> [PASSAGE]

START

You might need to escape the $ to cmd: ${RASA_PATH} train, but I think this should work otherwise.
Yes! This does work. Thanks!
Possibly another application for this suggested in https://github.com/iterative/dvc/discussions/6113#discussioncomment-823935
I'm just starting with DVC and there may be more correct ways to do what I have initially came up with, but since I couldn't find anything in the documentation or forums this is what I did. Context: a git repo (hosted by Bitbucket) with DVC (tracked files in an S3 bucket under a project specific directory).
- we already have .env files for staging and production
- our code uses variables defined in the .env files to run, build, deploy, log, etc
- we use Bitbucket pipelines, but most of the work is done by our bash scripts
- because we're using AWS we have on our developer machines $HOME/.aws/config and $HOME/.aws/credentials
- these credentials are also the .env files but because they are for deployments they have names like DEPLOYMENT_AWS_ACCESS_KEY_ID and the AWS_ACCESS_KEY_ID is for run time on EC2.
- we have multiple developers, some work on machine learning models (pytorch) and others do processing code and devops (myself), and some do machine learning and processing.
Given the above, I have written a script for deployment that assumes that the .env file has been parsed and all of the definitions are available in the current script environment. It takes the "developer centric" DVC configuration for our remote storage and converts it to use the script environment variables. I didn't see anything that explained a better way to do this and came up with this workaround to provide the credentials through environment variables:
set +u
if [[ -n "${DEPLOYMENT_AWS_ACCESS_KEY_ID}" ]]; then
export AWS_ACCESS_KEY_ID="${DEPLOYMENT_AWS_ACCESS_KEY_ID}"

END

> [STORED DATA]
START

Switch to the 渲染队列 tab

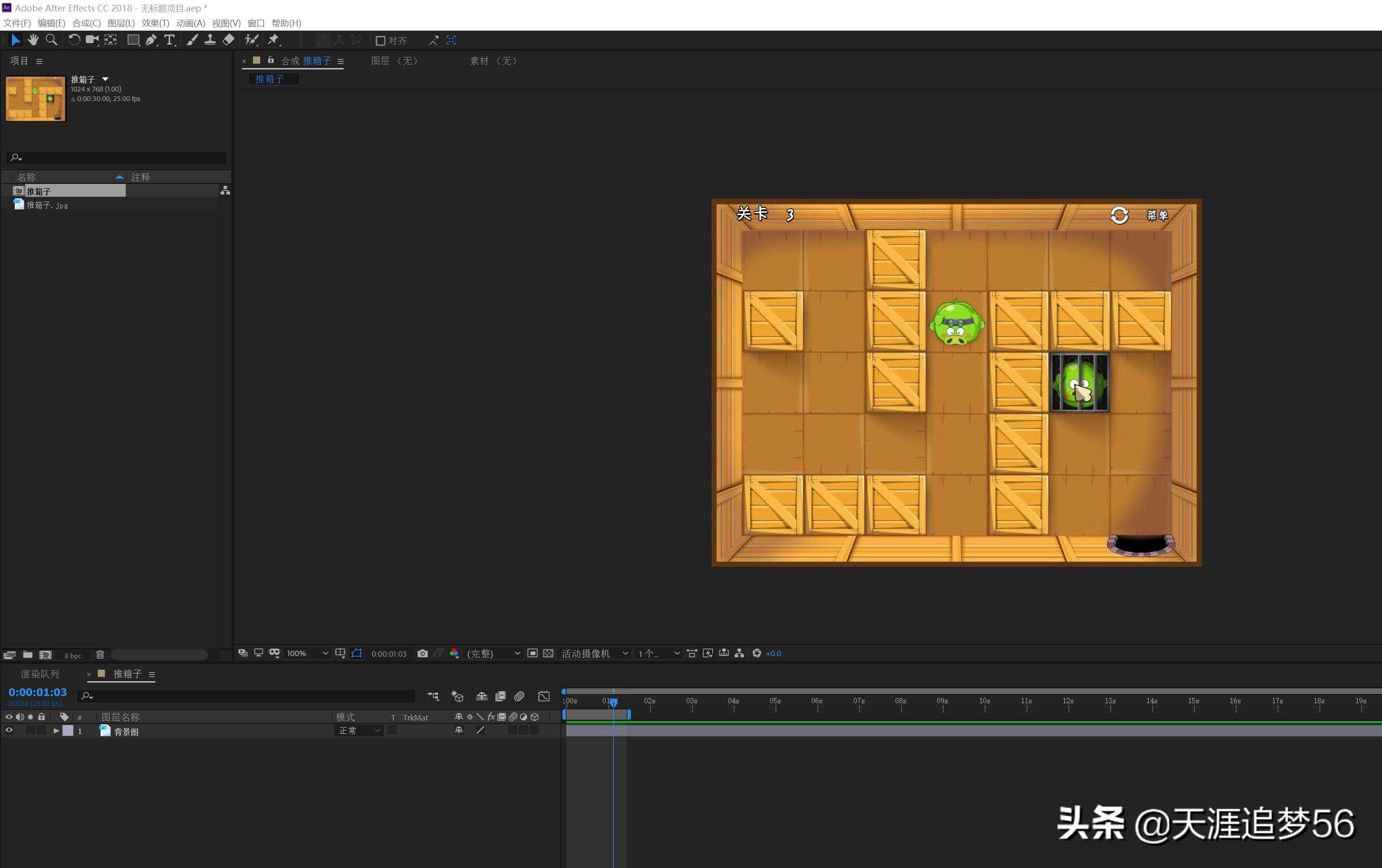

END

> [REQUESTS]
**a)** Answer these questions about the DVC forum thread.
(i) What service hosts the git repo described in the thread?
(ii) Where are the files tracked by DVC kept?
(iii) In the .env files, what kind of name do the deployment credentials have?
**b)** Carry on with the DVC forum thread from its last line.

> [RESULTS FOR EACH TASK]
**a)**
(i) Bitbucket.
(ii) In an S3 bucket, under a project-specific directory.
(iii) Names like DEPLOYMENT_AWS_ACCESS_KEY_ID.

**b)**
else
echo "Warning: DEPLOYMENT_AWS_ACCESS_KEY_ID is not defined. Using AWS_ACCESS_KEY_ID" >&2
fi
if [[ -n "${DEPLOYMENT_AWS_SECRET_ACCESS_KEY}" ]]; then
export AWS_SECRET_ACCESS_KEY="${DEPLOYMENT_AWS_SECRET_ACCESS_KEY}"
else
echo "Warning: DEPLOYMENT_AWS_SECRET_ACCESS_KEY is not defined. Using AWS_SECRET_ACCESS_KEY" >&2
fi
if [[ -n "${DEPLOYMENT_AWS_DEFAULT_REGION}" ]]; then
export AWS_DEFAULT_REGION="${DEPLOYMENT_AWS_DEFAULT_REGION}"
else
echo "Warning: DEPLOYMENT_AWS_DEFAULT_REGION is not defined. Using AWS_DEFAULT_REGION" >&2
fi
set -u
REMOTE_STORAGE_PROFILE=""
REMOTE_STORAGE_CREDENTIALPATH=""
# remove the local version of remote.storage.credentialpath and use
# the environment variables this is likely only on a development machine
set +e
REMOTE_STORAGE_PROFILE="$(dvc config --project remote.storage.profile)"
REMOTE_STORAGE_CREDENTIALPATH="$(dvc config --local remote.storage.credentialpath)"
dvc config --project --unset remote.storage.profile
dvc config --local --unset remote.storage.credentialpath
echo "REMOTE_STORAGE_PROFILE = ${REMOTE_STORAGE_PROFILE}"
echo "REMOTE_STORAGE_CREDENTIALPATH = ${REMOTE_STORAGE_CREDENTIALPATH}"
set -e
dvc pull --verbose
if [[ -n "${REMOTE_STORAGE_PROFILE}" ]]; then
# restore the value for remote.storage.profile if it was set before
dvc config --project remote.storage.profile "${REMOTE_STORAGE_PROFILE}"
fi
if [[ -n "${REMOTE_STORAGE_CREDENTIALPATH}" ]]; then
# restore the value for remote.storage.credentialpath if it was set before
dvc config --local remote.storage.credentialpath "${REMOTE_STORAGE_CREDENTIALPATH}"
fi
If I could have used $HOME in my .dvc/config I could have used --project configuration everywhere. As it is each developer will need to run dvc config --local remote.storage.credentialpath "$HOME/.aws/credentials" in their working copy of the repository. I could have also created a $HOME/.aws/credentials file with the correct content in the bitbucket environment.
Instead I kind of aimed for the middle of the road, thinking that I could define the DVC remote.storage.url, remote.storage.profile, and remote.storage.credentialpath in a cross-developer way, I started down that path. But then had to remove remote.storage.profile and remote.storage.credentialpath from the DVC configuration when building on bitbucket.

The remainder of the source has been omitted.